Claim 19 depends on claim 16 and further requires the following:
“wherein the detecting comprises performing amplitude envelope correlation using respective waveforms represented by the first data and the second data for generating a first parameter indicative of a similarity between the respective waveforms, and wherein the detection is based, at least in part, on the first parameter.”
The Shi-Michalevsky combination proposed in the obviousness rejection of claim 16, incorporated herein, would perform a spectral correlation analysis on frequency-domain converted versions of the outputs from a microphone and an accelerometer/gyroscope. The correlation would indicate similarity between the output of the microphone and the output of the gyroscope. Shi at 89–90. Accordingly, Shi does not describe performing an amplitude envelope correlation, for example, a time-domain correlation, since Shi performs a time-frequency correlation.
The Nashimoto reference, however, teaches and suggests detecting ultrasonic signals by using time-domain correlation to identify similarities between multiple sensors. Nashimoto at ¶¶ 59–63, FIGs.5–8. This would have reasonably suggested modifying Shi’s apparatus to perform a time-domain correlation between sensors (i.e., a microphone and a gyroscope) to aid in detecting ultrasonic signals. For the foregoing reasons, the combination of the Shi, the Michalevsky and the Nashimoto references makes obvious all limitations of the claim.
Claim 21 depends on claim 19 and further requires the following:
“wherein the detecting further comprises performing spectral analysis of frequency domain representations of respective waveforms represented by the first data and the second data for generating a second parameter indicative of similarity between the frequency domain representations, and wherein the detection is based, at least in part, on the first and second parameters meeting respective predetermined conditions.”
The Shi-Michalevsky combination proposed in the obviousness rejection of claim 16, incorporated herein, would perform a spectral correlation analysis on a frequency domain conversion of outputs from a microphone and an accelerometer/gyroscope to produce a second parameter. The second parameter would be a correlation that indicates similarity between the output of the microphone and the output of the gyroscope. Shi at 89–90. One of ordinary skill would have readily recognized that both the time-domain correlation suggested by Nashimoto, Nashimoto at ¶¶ 59–63, FIGs.5–8, and the time-frequency domain correlation suggested by Shi, would be usable together simultaneously as two metrics for detecting ultrasonic signals. For example, one of ordinary skill would have used the two metrics as two independent measures of similarity or would have combined the two metrics as weighted factors in determining a similarity score. In other words, one of ordinary skill would have reasonably recognized that adding the non-zero value analysis would provide an additional measure of authenticity to overcome uncertainty in synchronizing sensor outputs.
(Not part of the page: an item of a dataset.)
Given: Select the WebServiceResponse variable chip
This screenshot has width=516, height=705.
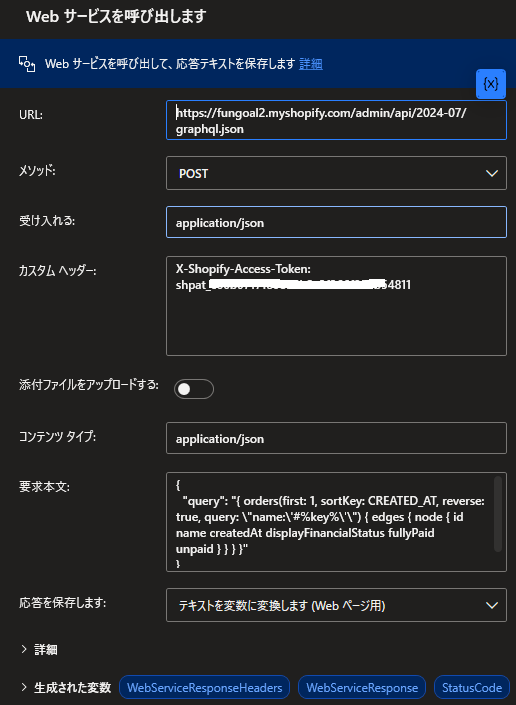Looking at the screenshot, I should [x=362, y=687].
See Shi at 89. For the foregoing reasons, the combination of the Shi, the Michalevsky and the Nashimoto references makes obvious all limitations of the claim.
Claim 22 depends on claim 19 and further requires the following:
“wherein the detecting comprises one or more machine-learned models trained using training data comprising predetermined sets of first parameters known to be generated responsive to ultrasonic signals being transmitted to the user device, wherein the detection is based on an output of the one or more machine- learned models.”
The Shi reference does not describe the use of a trained machine learning model to detect ultrasonic attack signals. The Trella reference teaches and suggests training a machine learning model with known attack signals in order to recognize ultrasonic attacks based picked up by a set of sensors. Trella at ¶¶ 20, 27–29, FIG.5. This would have reasonably suggested further modifying Shi’s apparatus to include a similar trained machine learning model for providing another means of detecting ultrasonic attacks. For the foregoing reasons, the combination of the Shi, the Michalevsky, the Nashimoto and the Trella references makes obvious all limitations of the claim.
Claim 25 depends on claim 19 and further requires the following:
“wherein the user device comprises an earphone,
“wherein the microphone is provided on an external part of the earphone and a second microphone is provided on an internal part of the earphone, and
“wherein the apparatus is further caused to:
“provide third data derived from a signal received by the second microphone; and
“determine a third parameter indicative of an energy ratio between waveforms represented by the first and third data,
“wherein the detection is further based, at least in part, on the third parameter.”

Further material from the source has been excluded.